▶ _Activity_:
Search the listing for the word "height" and copy every line where it turns up.

▶ _Information shown_:
┌──

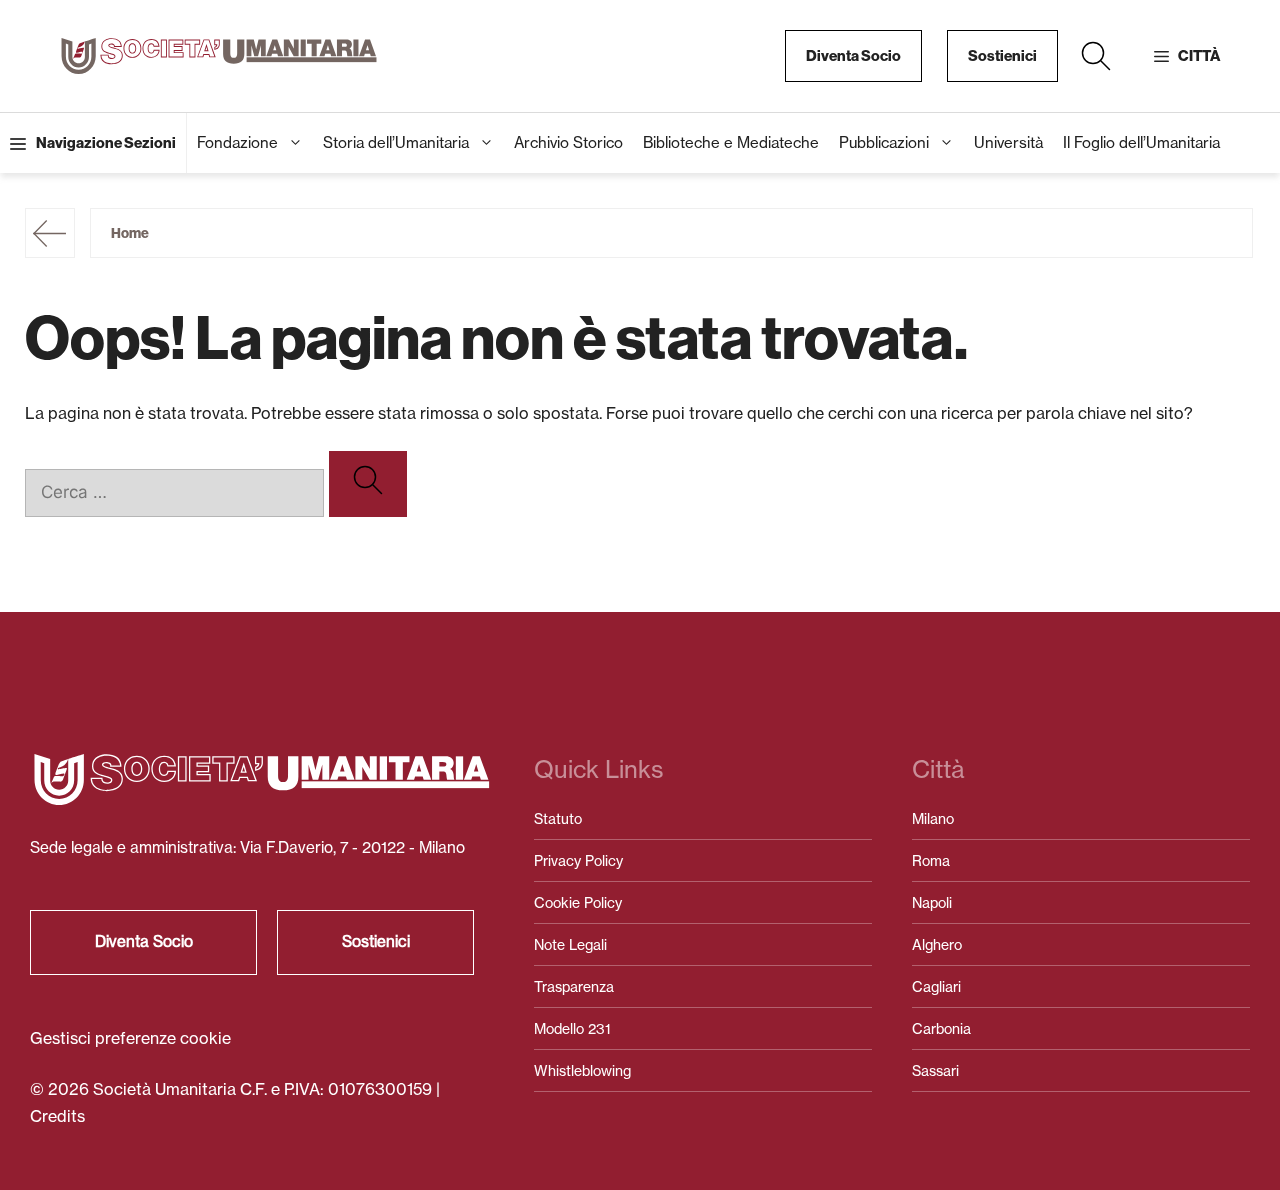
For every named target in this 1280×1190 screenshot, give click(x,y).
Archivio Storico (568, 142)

└──
┌──

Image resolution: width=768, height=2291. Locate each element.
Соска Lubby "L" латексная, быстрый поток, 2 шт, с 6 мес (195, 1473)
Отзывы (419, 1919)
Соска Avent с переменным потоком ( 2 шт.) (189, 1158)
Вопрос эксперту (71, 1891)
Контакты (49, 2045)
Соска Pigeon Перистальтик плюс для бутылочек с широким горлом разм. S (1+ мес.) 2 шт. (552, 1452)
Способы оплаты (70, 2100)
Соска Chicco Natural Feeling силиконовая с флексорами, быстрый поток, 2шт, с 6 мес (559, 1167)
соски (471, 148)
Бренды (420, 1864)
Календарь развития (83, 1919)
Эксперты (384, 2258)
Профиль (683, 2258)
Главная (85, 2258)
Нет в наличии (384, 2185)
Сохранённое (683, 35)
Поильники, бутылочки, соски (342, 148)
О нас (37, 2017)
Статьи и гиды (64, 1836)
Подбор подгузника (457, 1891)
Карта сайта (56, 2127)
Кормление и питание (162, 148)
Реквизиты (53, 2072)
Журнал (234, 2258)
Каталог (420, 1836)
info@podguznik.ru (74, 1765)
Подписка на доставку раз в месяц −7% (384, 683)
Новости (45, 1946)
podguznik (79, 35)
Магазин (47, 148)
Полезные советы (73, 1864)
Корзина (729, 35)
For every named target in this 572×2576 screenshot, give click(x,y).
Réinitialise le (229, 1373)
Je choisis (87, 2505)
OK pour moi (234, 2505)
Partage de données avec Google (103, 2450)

└──
┌──

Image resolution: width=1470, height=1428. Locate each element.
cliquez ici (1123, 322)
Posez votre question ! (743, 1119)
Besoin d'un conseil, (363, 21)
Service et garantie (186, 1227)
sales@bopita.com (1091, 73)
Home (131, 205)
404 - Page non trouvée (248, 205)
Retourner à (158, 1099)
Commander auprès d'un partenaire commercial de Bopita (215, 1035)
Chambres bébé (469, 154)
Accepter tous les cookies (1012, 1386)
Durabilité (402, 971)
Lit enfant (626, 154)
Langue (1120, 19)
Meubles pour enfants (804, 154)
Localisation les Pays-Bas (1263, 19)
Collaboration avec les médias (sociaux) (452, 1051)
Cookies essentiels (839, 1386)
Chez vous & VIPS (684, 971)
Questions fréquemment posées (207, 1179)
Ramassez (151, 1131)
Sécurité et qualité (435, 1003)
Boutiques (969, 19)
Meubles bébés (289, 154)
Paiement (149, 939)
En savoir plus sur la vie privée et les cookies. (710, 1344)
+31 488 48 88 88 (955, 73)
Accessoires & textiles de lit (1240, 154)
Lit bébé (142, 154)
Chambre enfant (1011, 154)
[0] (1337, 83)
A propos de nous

└──

▶ _Your response_:
Image resolution: width=768, height=2291. Locate each element.
Image resolution: width=1470, height=1428. Locate each element.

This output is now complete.